Evolutionarily adaptive mechanisms to biliary atresia in the sea lamprey.
- 68 p.
Source: Dissertation Abstracts International, Volume: 76-03(E), Section: B.
Thesis (Ph.D.)--Michigan State University, 2014.
This item must not be sold to any third party vendors.
Lamprey species appeared over 500 million years and are therefore important evolutionary models for research interests ranging from neuronal signaling, genetics, to organ development. Among this group of jawless vertebrates, the sea lamprey is the largest and most widely distributed. It experiences a drastic life history, which includes a complete metamorphosis. During sea lamprey metamorphosis, the biliary tree and the gallbladder degenerate, in a process referred as biliary atresia.

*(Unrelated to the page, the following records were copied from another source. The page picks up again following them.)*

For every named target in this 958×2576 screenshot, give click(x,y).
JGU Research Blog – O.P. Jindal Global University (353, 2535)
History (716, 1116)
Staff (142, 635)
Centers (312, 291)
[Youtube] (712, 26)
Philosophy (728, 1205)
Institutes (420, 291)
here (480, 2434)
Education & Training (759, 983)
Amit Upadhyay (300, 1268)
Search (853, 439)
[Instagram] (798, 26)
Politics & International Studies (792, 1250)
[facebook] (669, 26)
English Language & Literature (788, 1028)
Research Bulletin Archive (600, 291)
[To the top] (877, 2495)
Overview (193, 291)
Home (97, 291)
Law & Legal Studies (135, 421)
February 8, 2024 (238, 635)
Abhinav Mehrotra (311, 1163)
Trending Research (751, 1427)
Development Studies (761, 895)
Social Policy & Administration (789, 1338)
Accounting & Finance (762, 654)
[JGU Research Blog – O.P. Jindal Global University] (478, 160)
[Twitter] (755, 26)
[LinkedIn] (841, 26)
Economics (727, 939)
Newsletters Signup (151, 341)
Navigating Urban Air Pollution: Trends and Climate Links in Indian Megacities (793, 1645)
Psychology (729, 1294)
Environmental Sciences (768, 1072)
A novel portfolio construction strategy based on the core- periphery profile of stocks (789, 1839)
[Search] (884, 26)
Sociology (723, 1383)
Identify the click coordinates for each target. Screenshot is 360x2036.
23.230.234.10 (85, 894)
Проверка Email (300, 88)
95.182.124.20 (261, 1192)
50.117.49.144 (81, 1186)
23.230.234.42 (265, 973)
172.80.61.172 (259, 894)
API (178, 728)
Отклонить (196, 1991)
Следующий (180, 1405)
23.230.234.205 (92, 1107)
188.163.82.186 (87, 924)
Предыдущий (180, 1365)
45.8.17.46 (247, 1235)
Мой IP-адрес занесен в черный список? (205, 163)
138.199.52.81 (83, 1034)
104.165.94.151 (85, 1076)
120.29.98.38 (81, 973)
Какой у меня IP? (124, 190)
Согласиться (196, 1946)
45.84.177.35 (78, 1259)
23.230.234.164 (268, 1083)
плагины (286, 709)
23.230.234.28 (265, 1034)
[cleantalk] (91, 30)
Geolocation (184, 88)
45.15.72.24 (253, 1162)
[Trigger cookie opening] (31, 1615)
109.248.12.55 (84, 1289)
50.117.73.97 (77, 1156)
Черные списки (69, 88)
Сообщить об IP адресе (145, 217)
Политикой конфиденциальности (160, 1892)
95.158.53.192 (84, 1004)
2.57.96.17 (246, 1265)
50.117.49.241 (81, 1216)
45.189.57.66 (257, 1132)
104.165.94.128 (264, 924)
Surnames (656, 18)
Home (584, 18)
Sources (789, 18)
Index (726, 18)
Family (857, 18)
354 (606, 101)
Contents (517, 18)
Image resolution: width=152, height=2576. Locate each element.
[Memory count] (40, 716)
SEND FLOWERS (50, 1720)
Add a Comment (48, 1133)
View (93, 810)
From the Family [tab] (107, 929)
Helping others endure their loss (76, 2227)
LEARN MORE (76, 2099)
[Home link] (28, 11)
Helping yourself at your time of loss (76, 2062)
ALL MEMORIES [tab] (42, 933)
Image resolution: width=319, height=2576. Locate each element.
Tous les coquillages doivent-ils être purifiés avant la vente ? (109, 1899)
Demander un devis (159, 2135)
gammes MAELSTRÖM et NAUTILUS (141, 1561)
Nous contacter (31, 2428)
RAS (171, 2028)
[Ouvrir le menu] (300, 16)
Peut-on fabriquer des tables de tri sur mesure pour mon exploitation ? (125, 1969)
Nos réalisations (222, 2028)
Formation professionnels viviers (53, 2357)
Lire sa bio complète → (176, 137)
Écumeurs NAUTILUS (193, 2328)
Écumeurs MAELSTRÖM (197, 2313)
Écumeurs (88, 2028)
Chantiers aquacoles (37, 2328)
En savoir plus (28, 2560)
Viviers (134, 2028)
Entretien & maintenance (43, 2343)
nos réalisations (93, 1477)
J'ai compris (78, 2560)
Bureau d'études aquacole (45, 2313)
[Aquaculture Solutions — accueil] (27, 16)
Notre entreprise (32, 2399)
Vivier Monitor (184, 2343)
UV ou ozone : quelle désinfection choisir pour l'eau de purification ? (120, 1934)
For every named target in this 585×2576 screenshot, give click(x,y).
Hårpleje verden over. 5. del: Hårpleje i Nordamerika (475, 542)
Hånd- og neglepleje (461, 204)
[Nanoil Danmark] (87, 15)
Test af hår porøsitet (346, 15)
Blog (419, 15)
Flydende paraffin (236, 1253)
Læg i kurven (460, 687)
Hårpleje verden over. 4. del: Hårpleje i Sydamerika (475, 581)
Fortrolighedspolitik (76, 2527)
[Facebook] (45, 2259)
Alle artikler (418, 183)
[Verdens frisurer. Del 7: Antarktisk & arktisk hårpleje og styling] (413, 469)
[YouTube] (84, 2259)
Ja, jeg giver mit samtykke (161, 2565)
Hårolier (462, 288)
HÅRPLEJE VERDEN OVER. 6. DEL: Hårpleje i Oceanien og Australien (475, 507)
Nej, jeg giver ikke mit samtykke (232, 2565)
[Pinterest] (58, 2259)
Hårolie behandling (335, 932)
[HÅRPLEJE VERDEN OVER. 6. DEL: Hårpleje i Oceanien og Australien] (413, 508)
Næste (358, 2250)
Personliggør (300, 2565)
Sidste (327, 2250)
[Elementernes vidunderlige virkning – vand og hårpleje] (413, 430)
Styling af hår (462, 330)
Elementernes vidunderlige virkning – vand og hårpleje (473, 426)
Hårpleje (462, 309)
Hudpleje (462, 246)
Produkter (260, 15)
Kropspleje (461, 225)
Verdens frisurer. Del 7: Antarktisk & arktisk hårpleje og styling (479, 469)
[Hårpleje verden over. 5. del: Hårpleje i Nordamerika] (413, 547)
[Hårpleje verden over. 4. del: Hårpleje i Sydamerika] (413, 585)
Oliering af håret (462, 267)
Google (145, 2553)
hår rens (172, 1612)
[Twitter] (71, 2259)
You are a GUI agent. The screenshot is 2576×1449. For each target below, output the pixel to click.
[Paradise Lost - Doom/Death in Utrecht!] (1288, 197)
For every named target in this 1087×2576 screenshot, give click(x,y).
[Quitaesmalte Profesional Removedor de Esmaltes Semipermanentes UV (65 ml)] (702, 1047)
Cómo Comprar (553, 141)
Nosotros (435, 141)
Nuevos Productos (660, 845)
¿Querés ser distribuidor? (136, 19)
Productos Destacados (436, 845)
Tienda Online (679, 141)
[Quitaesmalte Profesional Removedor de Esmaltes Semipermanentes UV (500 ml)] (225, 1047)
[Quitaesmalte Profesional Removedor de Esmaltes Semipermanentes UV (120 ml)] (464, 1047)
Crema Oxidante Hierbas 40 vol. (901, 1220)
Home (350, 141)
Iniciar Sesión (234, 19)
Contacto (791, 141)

Atresia of the biliary system occurs as a rare disease in human while it is a programmed developmental event in the sea lamprey. The sea lamprey can be used as a model to study the etiology and the adaptive mechanisms of biliary atresia, and the compensatory and adaptive mechanisms in cholestasis based on its various life events including biliary atresia. In this dissertation, I hypothesized that the sea lamprey had evolved unique mechanisms in both liver and intestine in adaption to biliary atresia. To test this hypothesis, I examined sea lamprey liver throughout metamorphic stages at the levels of morphology, histology, mRNA transcripts, and bile salt composition. My results indicate that the sea lamprey has evolved several possible adaptive mechanisms in coping with its developmental biliary atresia. As expected, the enterohepatic circulation is conserved in this basal vertebrate before its metamorphosis. However, the intestine synthesizes and secretes bile salts during and after metamorphosis, or biliary atresia. It is further elucidated that the metamorphic sea lamprey reversed enterohepatic circulation by in vivo perfusion and ex vivo intestine transport assays. It may be an adaptation to the lack of biliary system. Another adaptive mechanism in coping with the aductular life appeared to be dramatic changes in bile salt composition. Also, the down-regulation of cyp7a1, which encodes the rate limiting enzyme of bile acid synthesis, in liver during lamprey biliary atresia resembles the compensatory mechanism in many cholestatic animal models. All of the findings show that the sea lamprey has evolved to cope with biliary atresia and cholestasis. Understanding these mechanisms can shed light on developing treatment and management for patients suffering from biliary atresia and cholestasis.
ISBN: 9781321316223Subjects--Topical Terms:
518431
Physiology.
Evolutionarily adaptive mechanisms to biliary atresia in the sea lamprey.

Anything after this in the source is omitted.